▶ _EXERCISE INSTRUCTIONS_: The forum post about an alien theme park in Roswell reports advice from the governor on funding the next phase. In one to three sentences, explain why he sent local officials to the state Tourism Secretary for that money.

▶ _PASSAGE GIVEN_:
......

# Alien theme park in Roswell?



## Johnny Thunder (Feb 24, 2006)

*Alien theme park considered for Roswell*
Karen Michael
Record Staff Writer

Not only is it feasible to build an alien-themed amusement park in Roswell, a city official said, it's the only city where such a park could work.

Zach Montgomery, planning director for the city of Roswell, said New Mexico State University's Arrowhead Business Center did the feasibility study on the possibility of locating an alien theme park in Roswell. Because of the worldwide recognition of Roswell for aliens, he said, it was much more viable in the area.

"This is not a guaranteed project, but it has gone farther than any other theme park that has been considered for the city of Roswell, and it's looking very positive," he said."This project will add greatly to the things to do for the visitors that visit our great city in search of answers regarding aliens and UFOs, and the tax benefits and profits that could be realized from a project of this magnitude are tremendous."

Such a theme park could also provide many new local jobs, Montgomery said.

Local officials approached Gov. Bill Richardson in early December about the next phase of work on the alien theme park, and Montgomery said the governor encouraged them to request the funding from state Tourism Secretary Michael Cerletti because the phase will cost less than $250,000.

The next phase, Montgomery said, is creation of a business plan, a competitive analysis, a cost-benefit analysis, a management analysis, a schematic design and a development plan.

Montgomery said that in size and scope, the alien theme park would likely be similar to Six Flags Over Texas, a theme park in Arlington, Texas.

"It's going to have multiple rides, a learning center for research, if anyone wants to do research on their own, interactive stations where you can interact with the data," he said.

The park could be "anywhere from 75 to about 150 acres, depending on what is finally realized, negotiated and figured up," Montgomery said, noting that the studies will determine how large the park could be. He said there is no certainty on where the park could be built, except that it should be built within the city.

"We want to locate it inside city limits for the definite tax breaks," he said.

Montgomery said the city is not a partner in the effort to recruit a theme park, but could help out with water and sewer lines, paving streets and other projects.

"All of this is to be negotiated down the road, because the city has not voted on it," he said.

Several companies have already been approached about the possibility of building such a theme park in Roswell, Montgomery said, including Walt Disney World Company, Six Flags, Paramount and Madame Tussauds.

:googly:


----------

......

▶ _COLLECTED MATERIAL_:
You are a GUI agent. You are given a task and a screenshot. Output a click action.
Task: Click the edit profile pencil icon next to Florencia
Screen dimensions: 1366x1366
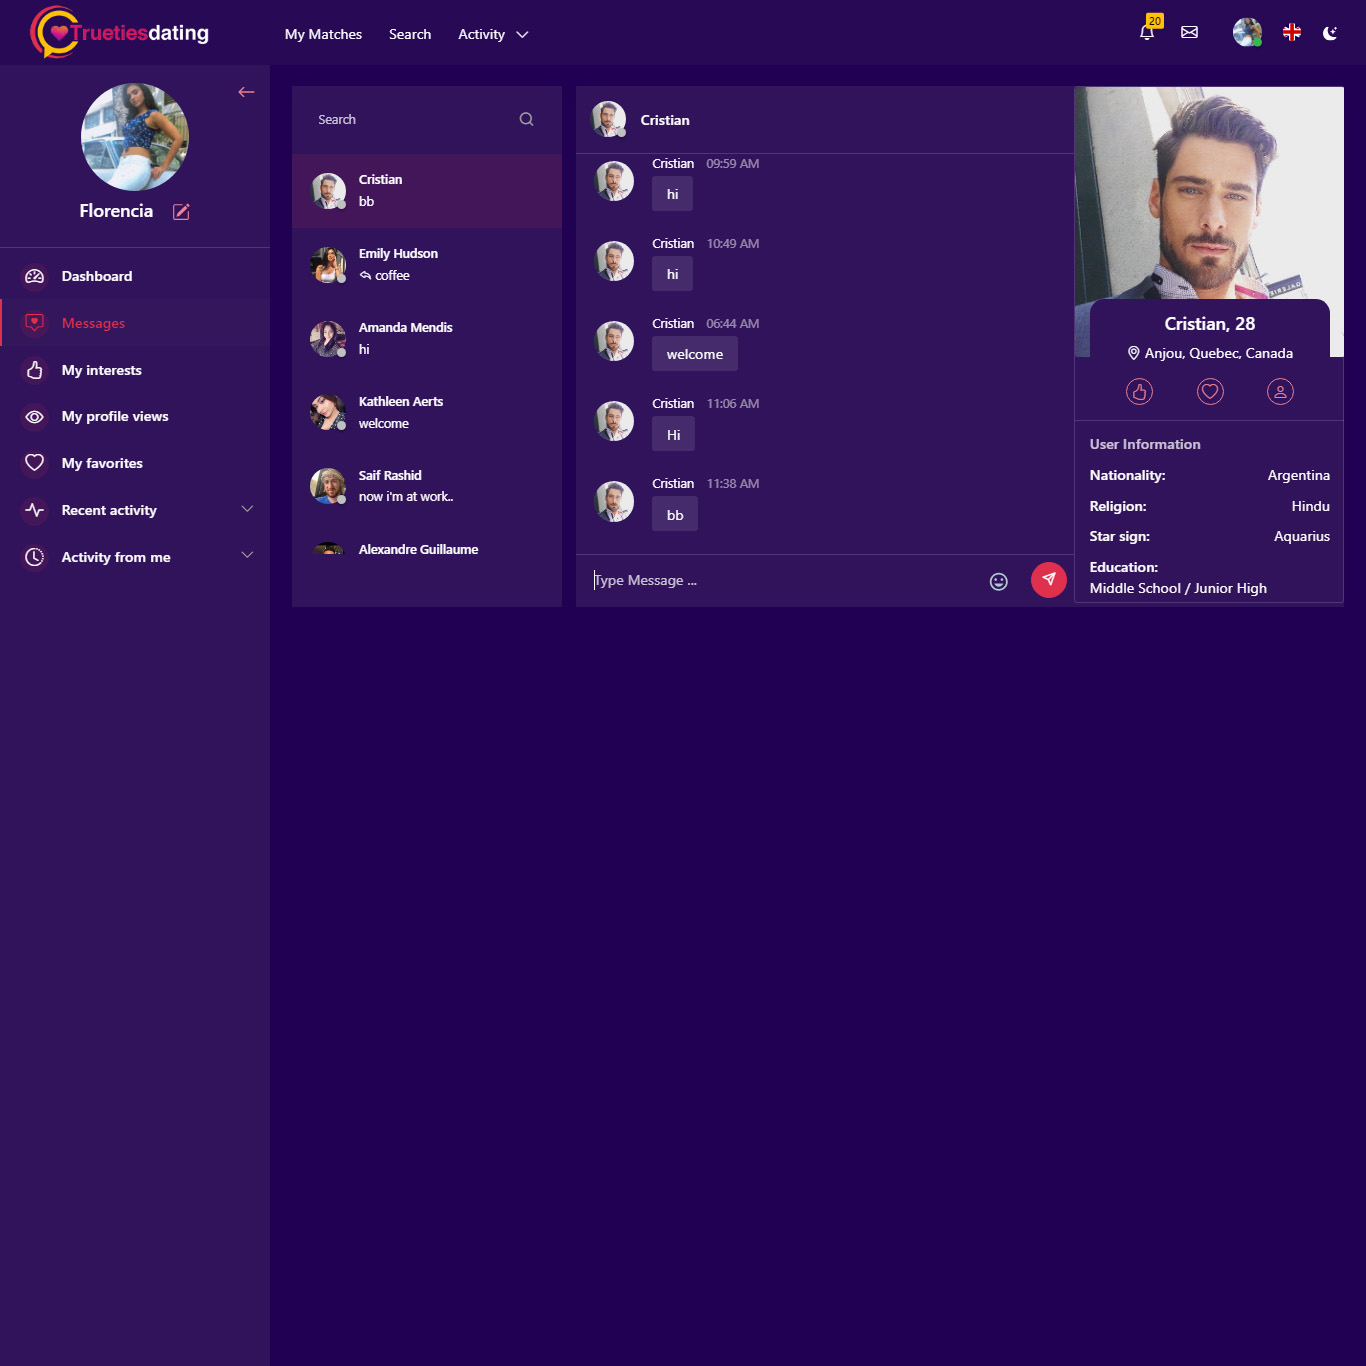coord(181,211)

......

▶ _EXERCISE ANSWER_: Gov. Bill Richardson encouraged the officials to ask state Tourism Secretary Michael Cerletti for the funding because the next phase of work will cost less than $250,000.